* [Selected excerpt]:
□ □ □ □ □ □ □
Member of the Indian Parliament for Midnapore
- In office 2001–2014
- Preceded by: Indrajit Gupta
- Succeeded by: Sandhya Roy
- Constituency: Midnapore

CPI West Bengal State Secretary
- In office February 2015 – February 2018
- Preceded by: Manju Kumar Majumdar
- Succeeded by: Swapan Banerjee

Personal details
- Born: 7 February 1946 Midnapore, West Bengal
- Died: 27 February 2018 (aged 72) Kolkata, West Bengal, India
- Party: Communist Party of India

= Prabodh Panda =

Indian politician

Prabodh Panda (7 February 1946 – 27 February 2018) was an Indian politician. He was a leader of the Communist Party of India. He was elected to the 13th Lok Sabha from Midnapore constituency in West Bengal in a by-election held on 10 May 2001. He was re-elected to the Lok Sabha in 2004 and 2009 from the same constituency.
□ □ □ □ □ □ □
* [Data excerpts]:
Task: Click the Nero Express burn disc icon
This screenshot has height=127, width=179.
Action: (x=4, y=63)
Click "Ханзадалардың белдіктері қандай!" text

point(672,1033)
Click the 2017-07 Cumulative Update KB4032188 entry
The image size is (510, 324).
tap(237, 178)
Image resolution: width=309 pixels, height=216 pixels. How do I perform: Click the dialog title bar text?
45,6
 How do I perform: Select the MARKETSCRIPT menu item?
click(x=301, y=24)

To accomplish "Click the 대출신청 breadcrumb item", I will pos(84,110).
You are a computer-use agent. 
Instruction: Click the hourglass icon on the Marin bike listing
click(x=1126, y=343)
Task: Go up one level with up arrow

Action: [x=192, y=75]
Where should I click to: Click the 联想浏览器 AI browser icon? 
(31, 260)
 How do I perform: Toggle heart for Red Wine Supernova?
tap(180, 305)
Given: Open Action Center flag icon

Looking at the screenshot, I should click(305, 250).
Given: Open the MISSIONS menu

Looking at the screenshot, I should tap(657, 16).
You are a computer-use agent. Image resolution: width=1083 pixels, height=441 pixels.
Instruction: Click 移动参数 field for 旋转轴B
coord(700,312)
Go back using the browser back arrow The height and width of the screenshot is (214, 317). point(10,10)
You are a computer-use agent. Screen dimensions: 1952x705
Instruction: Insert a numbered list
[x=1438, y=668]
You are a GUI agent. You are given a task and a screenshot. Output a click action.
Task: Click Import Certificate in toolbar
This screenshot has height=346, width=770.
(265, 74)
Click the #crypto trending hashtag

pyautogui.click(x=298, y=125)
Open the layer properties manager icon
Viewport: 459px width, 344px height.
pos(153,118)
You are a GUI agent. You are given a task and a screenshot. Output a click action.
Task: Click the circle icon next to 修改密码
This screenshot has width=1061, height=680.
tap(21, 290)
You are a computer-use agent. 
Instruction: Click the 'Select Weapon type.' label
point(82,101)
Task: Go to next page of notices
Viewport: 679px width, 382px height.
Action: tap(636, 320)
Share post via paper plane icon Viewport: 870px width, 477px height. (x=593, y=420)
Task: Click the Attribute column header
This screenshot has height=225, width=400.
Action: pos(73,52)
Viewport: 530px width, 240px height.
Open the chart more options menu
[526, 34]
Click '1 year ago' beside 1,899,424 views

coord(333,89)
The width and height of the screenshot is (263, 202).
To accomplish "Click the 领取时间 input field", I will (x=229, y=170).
□ □ □ □ □ □ □
* [Required action]: Write the next part of the article on Prabodh Panda, starting after its last sentence. The lines have no connection to the article on Prabodh Panda.

* [Answer for the task]:
==Personal life==

Panda was born in a Utkal Brahmin family. His father was Devendra Nath Panda and mother Niradabala Panda. He graduated in arts from the Dantan Bhattar College, which was then affiliated with the prestigious and historic University of Calcutta. After serving the Lok Sabha office as a Member of Parliament for 13 years, he has been the secretary of state for West Bengal for the Communist Party of India since February 2015. He died on 27 February 2018 following a massive heart attack while working at his office in Kolkata.